● What is being asked
Pick up the mailing-list post on affect and representation at its last sentence and continue writing it.

<underfire> More on the affects of organized abandonment

Amit Rai arai at english.fsu.edu
Mon Dec 11 00:20:19 EST 2006


I wish to respond to Brian's post by reflecting on the relationship  
of affect to race, ontology to epistemology, multiplicity and  
representation.



It seems to be a slight point but the assumption in much of the  
present literature on affect that i am reading (Massumi on “Fear, the  
Spectrum Said,” Spinoza’s Ethics, Deleuze on cinema and Bergson,  
Foucault on biopolitics, Clough on affect, political economy and  
information, Ka-Fai Yau on Hong Kong cinema, Terranova on Said,  
Delanda on phase transitions, C. S. Peirce’s definition of feeling,  
Adam Smith on sympathy, Bharatmuni on rasa, and Anahid on sound)—not  
all at once, by the way, and the way citation has worked (and its  
diverse forms) has been interesting to attend to in this event—that  
assumption seems to be that affect precedes representation. I am most  
directly speaking about the various references to a clear distinction  
between affect and representation not only throughout this event,  
but, for instance, in Massumi’s brilliant essay.

● Provided material

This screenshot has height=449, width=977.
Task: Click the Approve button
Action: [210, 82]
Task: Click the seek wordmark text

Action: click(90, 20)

● Written answer
He writes on the American terrorist alert system as a form of  
perceptual power (the self-modulating of attention), “They were  
signals without signification. All they distinctly offered was an  
“activation contour”: a variation in intensity of feeling over time.3  
They addressed not subjects’ cognition, but rather bodies’  
irritability. Perceptual cues were being used to activate direct  
bodily responsiveness rather than reproduce a form or transmit  
definite content. Each body’s reaction would be determined largely by  
its already-acquired patterns of response. The color alerts addressed  
bodies at the level of their dispositions toward action… The alert  
system was introduced to calibrate the public’s anxiety. In the  
aftermath of 9/11, the public’s fearfulness had tended to swing out  
of control in response to dramatic, but maddeningly vague, government  
warnings of an impending follow-up attack. The alert system was  
designed to modulate that fear. It could raise it a pitch, then lower  
it before it became too intense, or even worse, before habituation  
dampened response. Timing was everything. Less fear itself than fear  
fatigue became an issue of public concern. Affective modulation of  
the populace was now an official, central function of an increasingly  
time-sensitive government.”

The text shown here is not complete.